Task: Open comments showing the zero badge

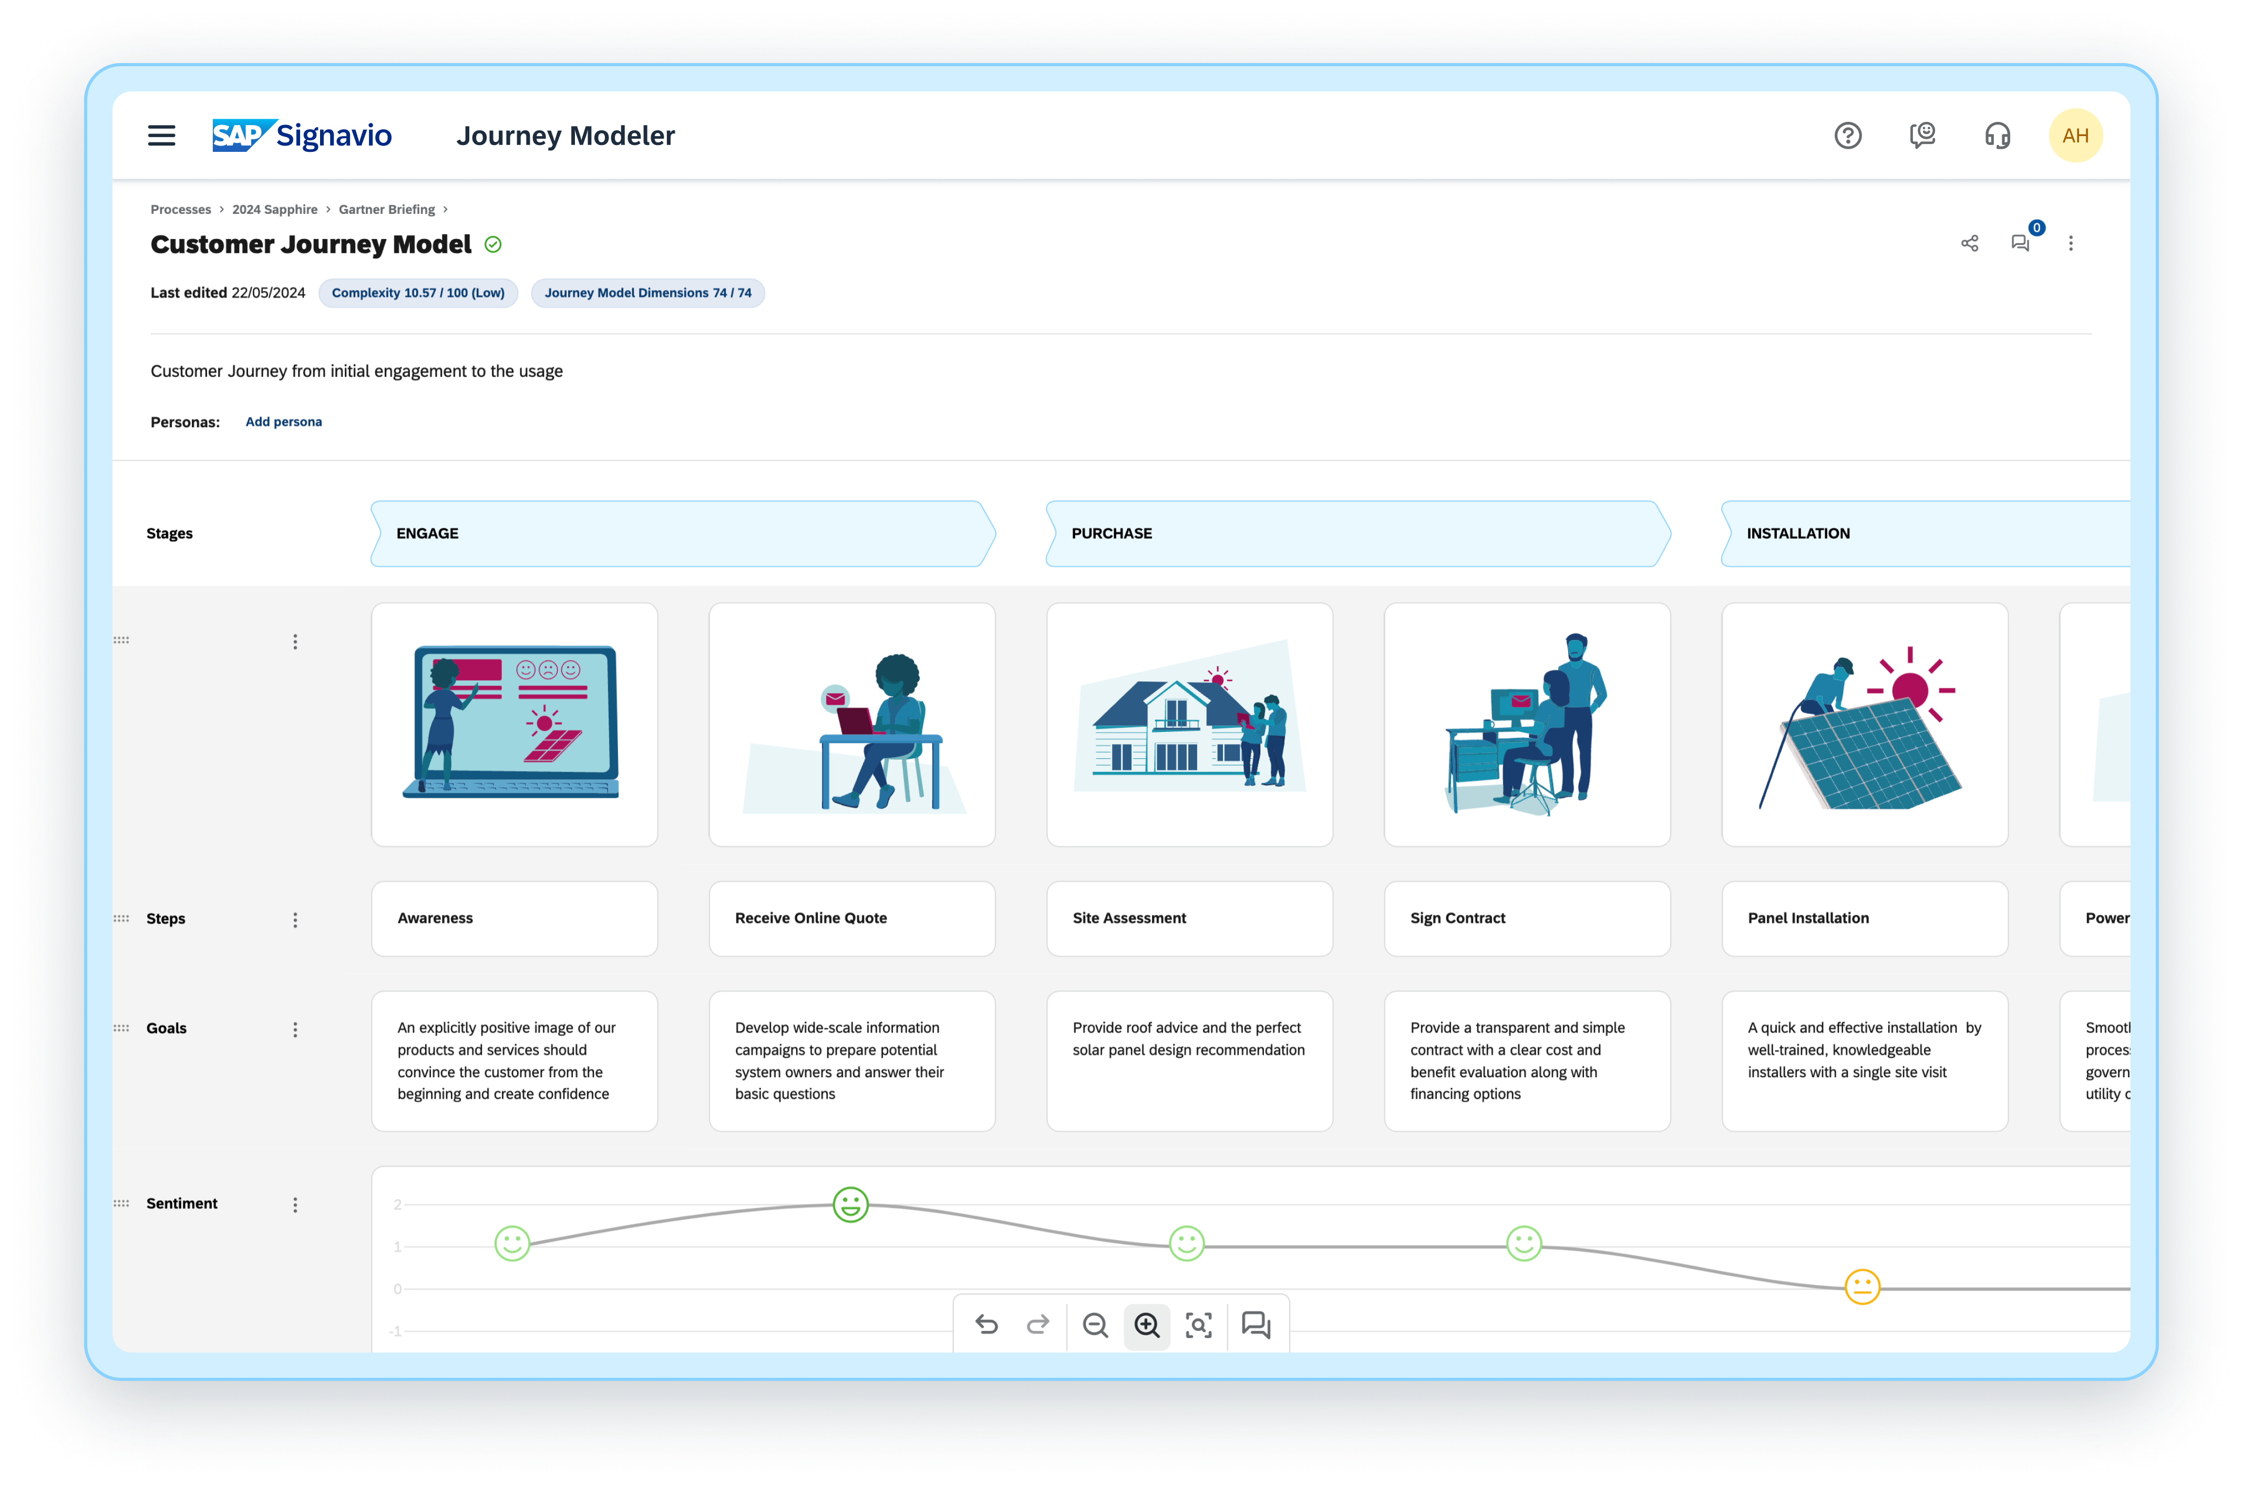Action: [2020, 244]
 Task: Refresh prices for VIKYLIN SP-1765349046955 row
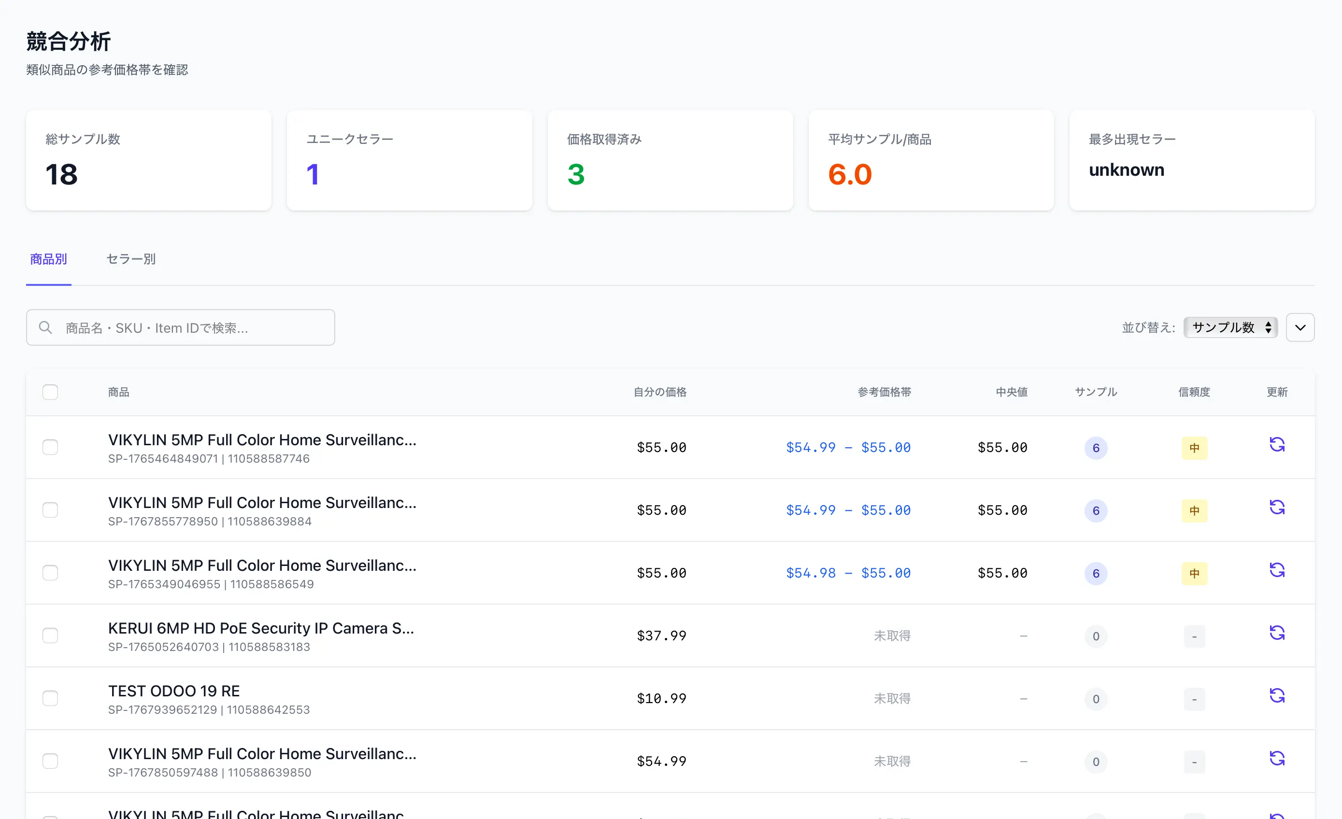click(1278, 570)
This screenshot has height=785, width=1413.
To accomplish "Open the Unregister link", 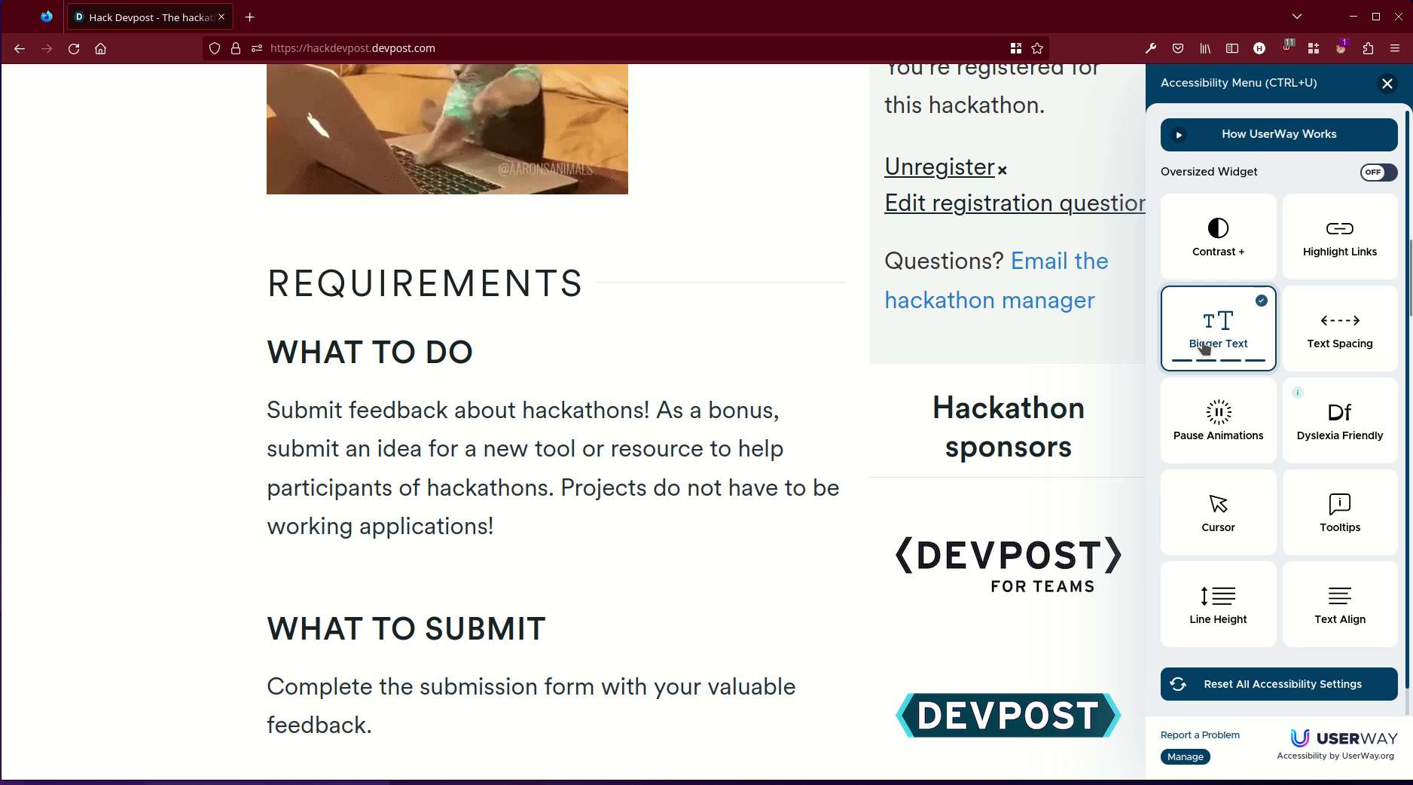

■ ■ ■

### [Task instructions]
I'd like every record transcribed exactly, with no pictures carried over.

### [Solution for this task]
Task: Open comments showing the zero badge

Action: [2020, 244]
 Task: Refresh prices for VIKYLIN SP-1765349046955 row
click(1278, 570)
This screenshot has height=785, width=1413.
To accomplish "Open the Unregister link", 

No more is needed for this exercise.